▶ TASK PROMPT: Within the entries below, find every line that has the string "Open", then copy it.

==== EXTRACTED MATERIAL ====

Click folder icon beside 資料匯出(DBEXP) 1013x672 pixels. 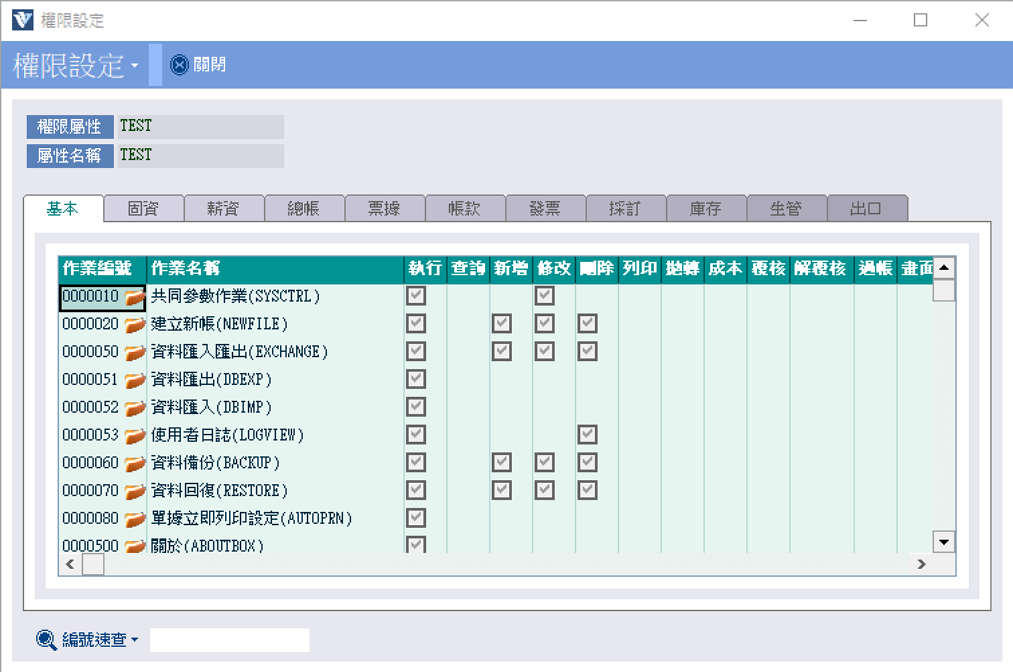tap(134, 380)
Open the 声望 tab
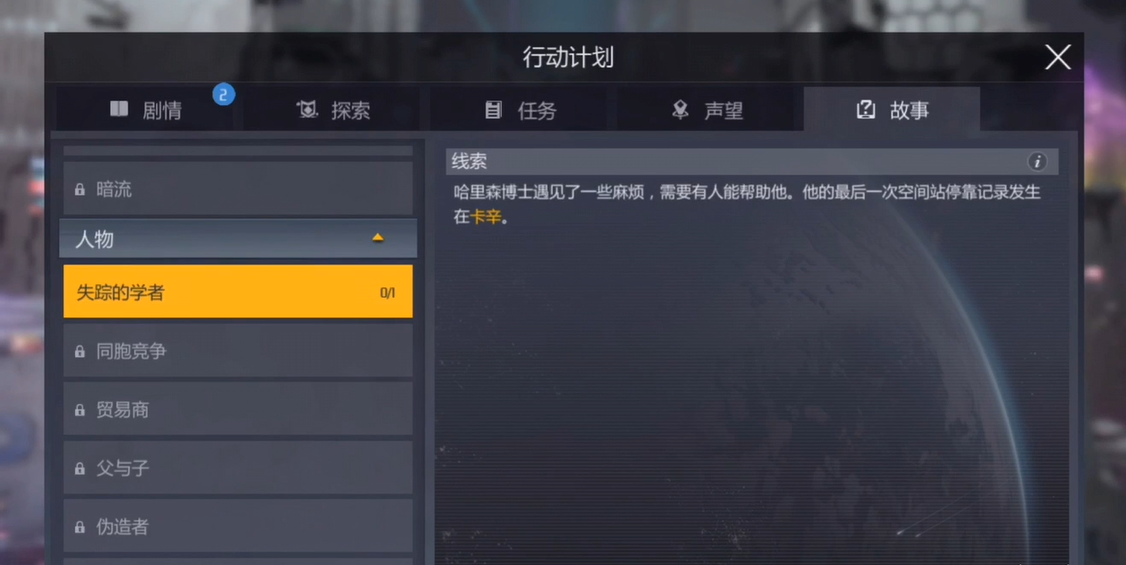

====
==== EXTRACTED MATERIAL ====

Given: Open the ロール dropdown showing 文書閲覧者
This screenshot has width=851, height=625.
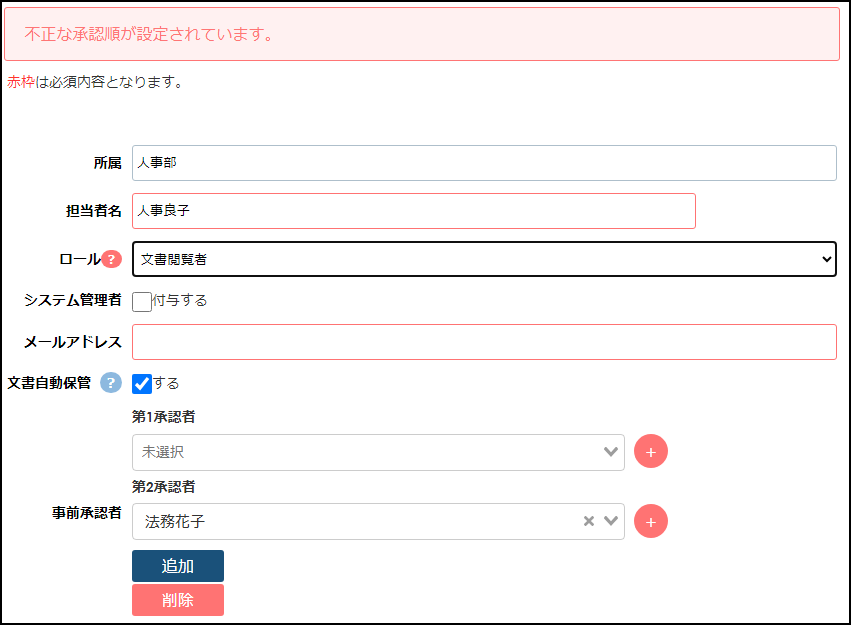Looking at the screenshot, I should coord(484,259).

====

▶ ANSWER TO THIS TASK:
Open the 声望 tab
Given: Open the ロール dropdown showing 文書閲覧者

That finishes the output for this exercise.